Task to carry out: Copy every record below exactly as it stands.

*** Opening Data section ***

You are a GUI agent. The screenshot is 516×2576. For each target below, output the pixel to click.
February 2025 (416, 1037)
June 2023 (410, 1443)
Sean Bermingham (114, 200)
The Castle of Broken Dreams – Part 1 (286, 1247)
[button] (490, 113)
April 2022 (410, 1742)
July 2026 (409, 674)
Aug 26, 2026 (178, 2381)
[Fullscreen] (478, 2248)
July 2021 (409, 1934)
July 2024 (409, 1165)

*** Closing Data section ***

Solution for this exercise:
You are a GUI agent. The screenshot is 516×2576. For each target below, output the pixel to click.
February 2025 (416, 1037)
June 2023 (410, 1443)
Sean Bermingham (114, 200)
The Castle of Broken Dreams – Part 1 (286, 1247)
[button] (490, 113)
April 2022 (410, 1742)
July 2026 (409, 674)
Aug 26, 2026 (178, 2381)
[Fullscreen] (478, 2248)
July 2021 (409, 1934)
July 2024 (409, 1165)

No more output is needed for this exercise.